In this way, I can connect this device to each of the 57 cells in turn and basically walk away. An hour later, that cell should be at 2.75v. At some point, they all will be. Then we’ll charge the pack and set our Manzanita for the top voltage.
The J1772 receptacle has some pretty stiff wiring but the 75 Amp Manzanita will certainly heat that up. Fortunately, it is just a foot or so long. We’ve terminated that in some terminals under the truck right where the J1772 comes in at the gas cap. We’ll run 4 AWG cable from there to the Manzanita to handle the 75 amps this charge really can draw if you put it close enough to a panel. And of course, we have 4 AWG cables from the Manzanit to the cell terminals, although with the charger mounted on TOP of the battery box, those cables are quite short.
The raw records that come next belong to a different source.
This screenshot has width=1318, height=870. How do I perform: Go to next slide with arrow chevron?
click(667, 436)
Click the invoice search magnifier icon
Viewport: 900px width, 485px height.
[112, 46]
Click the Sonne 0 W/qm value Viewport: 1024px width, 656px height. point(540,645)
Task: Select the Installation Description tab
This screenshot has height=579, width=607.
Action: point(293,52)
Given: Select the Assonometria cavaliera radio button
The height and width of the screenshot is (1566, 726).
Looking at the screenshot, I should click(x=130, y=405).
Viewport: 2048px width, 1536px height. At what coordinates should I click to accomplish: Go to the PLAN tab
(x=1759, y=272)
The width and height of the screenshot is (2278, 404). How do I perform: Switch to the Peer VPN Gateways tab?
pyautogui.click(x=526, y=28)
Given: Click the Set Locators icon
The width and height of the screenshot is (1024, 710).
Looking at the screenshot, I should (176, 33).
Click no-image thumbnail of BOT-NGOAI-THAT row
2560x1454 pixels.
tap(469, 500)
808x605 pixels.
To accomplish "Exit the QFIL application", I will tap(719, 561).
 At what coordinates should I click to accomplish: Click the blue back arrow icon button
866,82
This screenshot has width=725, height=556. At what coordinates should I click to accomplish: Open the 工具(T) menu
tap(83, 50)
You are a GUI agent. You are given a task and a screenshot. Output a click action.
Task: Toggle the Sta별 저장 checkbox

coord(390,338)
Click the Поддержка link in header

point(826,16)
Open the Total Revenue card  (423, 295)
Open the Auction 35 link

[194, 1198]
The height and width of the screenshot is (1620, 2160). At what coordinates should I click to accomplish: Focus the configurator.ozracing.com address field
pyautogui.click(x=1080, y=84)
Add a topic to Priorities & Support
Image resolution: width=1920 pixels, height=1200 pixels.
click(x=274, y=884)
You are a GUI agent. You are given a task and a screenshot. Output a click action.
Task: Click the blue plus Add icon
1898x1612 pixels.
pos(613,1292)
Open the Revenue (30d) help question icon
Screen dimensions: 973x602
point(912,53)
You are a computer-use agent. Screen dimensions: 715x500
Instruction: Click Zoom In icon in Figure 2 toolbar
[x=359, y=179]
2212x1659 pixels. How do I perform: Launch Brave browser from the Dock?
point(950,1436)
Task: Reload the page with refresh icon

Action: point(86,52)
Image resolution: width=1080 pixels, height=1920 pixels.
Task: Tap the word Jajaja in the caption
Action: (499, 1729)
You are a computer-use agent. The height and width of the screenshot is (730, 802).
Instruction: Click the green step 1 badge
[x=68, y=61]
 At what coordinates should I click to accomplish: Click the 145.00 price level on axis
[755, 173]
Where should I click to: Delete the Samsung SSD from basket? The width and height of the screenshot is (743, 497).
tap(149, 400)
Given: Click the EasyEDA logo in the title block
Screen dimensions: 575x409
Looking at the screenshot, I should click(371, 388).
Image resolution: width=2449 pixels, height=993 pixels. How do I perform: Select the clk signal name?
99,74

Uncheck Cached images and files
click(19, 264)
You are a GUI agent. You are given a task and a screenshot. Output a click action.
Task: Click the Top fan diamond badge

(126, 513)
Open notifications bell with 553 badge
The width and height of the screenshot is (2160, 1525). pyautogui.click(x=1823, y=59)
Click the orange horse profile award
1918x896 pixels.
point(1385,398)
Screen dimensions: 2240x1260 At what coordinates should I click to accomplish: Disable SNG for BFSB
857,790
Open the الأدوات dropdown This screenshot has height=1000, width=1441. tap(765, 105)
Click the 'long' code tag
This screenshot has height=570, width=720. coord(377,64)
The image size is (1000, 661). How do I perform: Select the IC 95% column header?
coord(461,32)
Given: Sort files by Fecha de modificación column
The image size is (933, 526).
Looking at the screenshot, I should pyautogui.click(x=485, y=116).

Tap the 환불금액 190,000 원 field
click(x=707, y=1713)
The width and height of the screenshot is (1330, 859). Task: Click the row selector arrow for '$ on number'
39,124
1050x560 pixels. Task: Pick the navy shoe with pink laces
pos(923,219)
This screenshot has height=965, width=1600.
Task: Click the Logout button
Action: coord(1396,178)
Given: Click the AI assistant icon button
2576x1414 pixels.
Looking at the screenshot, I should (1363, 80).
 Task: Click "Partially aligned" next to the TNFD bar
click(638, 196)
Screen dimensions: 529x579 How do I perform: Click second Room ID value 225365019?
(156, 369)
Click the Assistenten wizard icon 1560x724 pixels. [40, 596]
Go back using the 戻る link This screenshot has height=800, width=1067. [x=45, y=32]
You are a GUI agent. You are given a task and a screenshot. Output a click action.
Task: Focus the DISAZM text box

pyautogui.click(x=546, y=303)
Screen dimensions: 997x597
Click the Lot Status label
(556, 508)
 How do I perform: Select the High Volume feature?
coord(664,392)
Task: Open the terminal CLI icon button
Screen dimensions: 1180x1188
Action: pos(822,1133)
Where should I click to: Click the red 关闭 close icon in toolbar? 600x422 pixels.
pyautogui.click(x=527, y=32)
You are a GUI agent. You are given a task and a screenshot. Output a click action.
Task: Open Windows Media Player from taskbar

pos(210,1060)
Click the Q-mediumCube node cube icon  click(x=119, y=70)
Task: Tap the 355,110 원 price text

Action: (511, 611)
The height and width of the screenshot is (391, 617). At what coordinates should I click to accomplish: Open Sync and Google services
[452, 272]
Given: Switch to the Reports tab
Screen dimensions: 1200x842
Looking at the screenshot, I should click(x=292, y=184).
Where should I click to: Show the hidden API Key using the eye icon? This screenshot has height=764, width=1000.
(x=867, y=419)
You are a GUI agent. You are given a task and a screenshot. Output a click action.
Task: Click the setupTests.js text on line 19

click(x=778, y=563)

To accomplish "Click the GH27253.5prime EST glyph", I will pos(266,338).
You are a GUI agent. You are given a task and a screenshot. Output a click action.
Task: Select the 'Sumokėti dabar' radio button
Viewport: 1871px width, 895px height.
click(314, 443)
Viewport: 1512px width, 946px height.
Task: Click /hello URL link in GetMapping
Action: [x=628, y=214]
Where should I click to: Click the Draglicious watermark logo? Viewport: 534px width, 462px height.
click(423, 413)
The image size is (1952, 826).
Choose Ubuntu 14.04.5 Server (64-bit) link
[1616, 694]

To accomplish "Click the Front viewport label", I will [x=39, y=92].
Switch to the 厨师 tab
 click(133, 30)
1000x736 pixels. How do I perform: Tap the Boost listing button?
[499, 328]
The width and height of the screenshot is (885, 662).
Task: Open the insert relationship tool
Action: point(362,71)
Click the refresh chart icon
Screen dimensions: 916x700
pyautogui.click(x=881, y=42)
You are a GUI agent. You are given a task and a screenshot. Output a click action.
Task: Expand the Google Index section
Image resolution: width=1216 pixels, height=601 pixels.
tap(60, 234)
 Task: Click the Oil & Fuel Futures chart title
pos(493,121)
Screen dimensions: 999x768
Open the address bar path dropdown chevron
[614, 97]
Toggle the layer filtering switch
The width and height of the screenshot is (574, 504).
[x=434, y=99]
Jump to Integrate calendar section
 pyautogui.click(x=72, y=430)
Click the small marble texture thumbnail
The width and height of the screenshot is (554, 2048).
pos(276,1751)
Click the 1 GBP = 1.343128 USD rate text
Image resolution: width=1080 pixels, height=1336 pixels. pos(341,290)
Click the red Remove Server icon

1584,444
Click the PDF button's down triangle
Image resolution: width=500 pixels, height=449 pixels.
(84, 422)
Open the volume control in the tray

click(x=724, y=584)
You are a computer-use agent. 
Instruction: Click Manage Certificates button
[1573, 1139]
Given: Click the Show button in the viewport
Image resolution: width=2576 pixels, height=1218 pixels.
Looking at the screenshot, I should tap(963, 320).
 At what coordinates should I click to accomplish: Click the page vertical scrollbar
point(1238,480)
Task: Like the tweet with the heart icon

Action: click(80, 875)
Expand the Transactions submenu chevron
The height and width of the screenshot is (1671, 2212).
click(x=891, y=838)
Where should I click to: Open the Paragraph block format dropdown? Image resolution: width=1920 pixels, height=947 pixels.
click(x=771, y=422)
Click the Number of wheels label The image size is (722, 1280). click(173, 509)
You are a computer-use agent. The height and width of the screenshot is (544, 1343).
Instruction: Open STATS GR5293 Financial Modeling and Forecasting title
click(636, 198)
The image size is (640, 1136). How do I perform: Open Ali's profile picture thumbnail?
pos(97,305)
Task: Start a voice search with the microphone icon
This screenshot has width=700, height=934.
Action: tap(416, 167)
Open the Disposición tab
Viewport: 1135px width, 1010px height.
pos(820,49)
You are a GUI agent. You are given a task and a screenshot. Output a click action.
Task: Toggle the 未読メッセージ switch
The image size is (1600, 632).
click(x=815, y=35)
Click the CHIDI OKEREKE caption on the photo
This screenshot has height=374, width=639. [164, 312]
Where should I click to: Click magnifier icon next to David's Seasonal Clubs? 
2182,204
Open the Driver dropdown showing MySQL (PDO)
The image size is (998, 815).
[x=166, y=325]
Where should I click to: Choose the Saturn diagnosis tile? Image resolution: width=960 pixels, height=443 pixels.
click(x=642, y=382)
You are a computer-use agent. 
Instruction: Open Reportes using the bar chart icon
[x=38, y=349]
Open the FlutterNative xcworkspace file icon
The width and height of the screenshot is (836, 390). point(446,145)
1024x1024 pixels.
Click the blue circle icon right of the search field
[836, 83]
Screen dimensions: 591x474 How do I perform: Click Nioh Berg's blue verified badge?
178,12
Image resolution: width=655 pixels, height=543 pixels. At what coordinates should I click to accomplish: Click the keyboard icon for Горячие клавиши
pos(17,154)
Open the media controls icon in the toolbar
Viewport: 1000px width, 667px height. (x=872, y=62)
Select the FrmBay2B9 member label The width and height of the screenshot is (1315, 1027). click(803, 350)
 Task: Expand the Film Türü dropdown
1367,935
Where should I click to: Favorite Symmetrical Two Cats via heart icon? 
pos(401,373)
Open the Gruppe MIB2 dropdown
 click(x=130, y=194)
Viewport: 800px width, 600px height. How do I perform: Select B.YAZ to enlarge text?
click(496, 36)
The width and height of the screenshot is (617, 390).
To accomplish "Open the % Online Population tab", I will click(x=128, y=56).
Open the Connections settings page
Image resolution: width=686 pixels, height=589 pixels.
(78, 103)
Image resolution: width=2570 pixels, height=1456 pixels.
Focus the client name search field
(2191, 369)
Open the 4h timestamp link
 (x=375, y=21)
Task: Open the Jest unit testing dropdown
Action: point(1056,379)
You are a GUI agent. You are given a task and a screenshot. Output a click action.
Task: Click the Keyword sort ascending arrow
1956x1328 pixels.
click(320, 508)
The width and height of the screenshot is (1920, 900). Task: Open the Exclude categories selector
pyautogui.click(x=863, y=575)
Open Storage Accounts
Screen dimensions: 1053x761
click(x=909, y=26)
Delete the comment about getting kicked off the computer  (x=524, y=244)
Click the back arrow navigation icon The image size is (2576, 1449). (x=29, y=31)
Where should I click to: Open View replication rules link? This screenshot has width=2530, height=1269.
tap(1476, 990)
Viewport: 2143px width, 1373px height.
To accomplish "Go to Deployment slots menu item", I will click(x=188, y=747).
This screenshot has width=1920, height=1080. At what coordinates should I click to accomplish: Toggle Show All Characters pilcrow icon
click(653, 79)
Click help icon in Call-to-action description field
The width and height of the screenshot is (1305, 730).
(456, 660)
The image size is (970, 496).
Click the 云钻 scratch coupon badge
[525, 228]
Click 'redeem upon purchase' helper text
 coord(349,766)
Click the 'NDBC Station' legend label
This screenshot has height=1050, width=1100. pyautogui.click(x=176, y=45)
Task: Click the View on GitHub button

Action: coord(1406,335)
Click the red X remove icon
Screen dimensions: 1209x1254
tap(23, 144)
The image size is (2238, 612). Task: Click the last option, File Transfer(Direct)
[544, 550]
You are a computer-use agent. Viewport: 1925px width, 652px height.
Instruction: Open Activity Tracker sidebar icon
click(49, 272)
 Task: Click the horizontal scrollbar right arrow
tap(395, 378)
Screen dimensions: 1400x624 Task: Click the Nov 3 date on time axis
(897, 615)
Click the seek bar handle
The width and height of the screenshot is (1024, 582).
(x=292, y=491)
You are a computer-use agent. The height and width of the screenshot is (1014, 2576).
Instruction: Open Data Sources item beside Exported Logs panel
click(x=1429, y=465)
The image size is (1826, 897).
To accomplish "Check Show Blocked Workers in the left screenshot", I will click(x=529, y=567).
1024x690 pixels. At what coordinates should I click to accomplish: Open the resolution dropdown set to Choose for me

Again, we’re going to use David Kerzel’s little AC31 board to do the magic and make use of his relay to do a couple of things. Interlock the controller again of course. We’ll also probably use it to turn on the heater pump through a seasonal switch. In this way, in winter with the seasonal switch set, the charger will cause the pump to come on circulating our glycol in the system. We’re going to put two little 250 watt rubber heater pads on our system that run off of 240vac. When the J1772 connector is in, this will use wall AC to gently heat the system – all night long in most cases. So the pump will run and the very low level of heating should keep both cabin and batteries reasonably above freezing and I suspect, running all night, really quite warm which is why we are using such weenie heaters.
During the day while driving, our much larger 14 kw heater running off pack voltage can be used as desired. But I don’t want THAT much heater running all night. A thermostat failure and we could really heat things up and cause a fire.
So we’ll have an alternate system powered by AC when charging.
Today’s video is of a bit more reasonable length. Our 3 hour mini series are just too much editing for me, and two much video for you.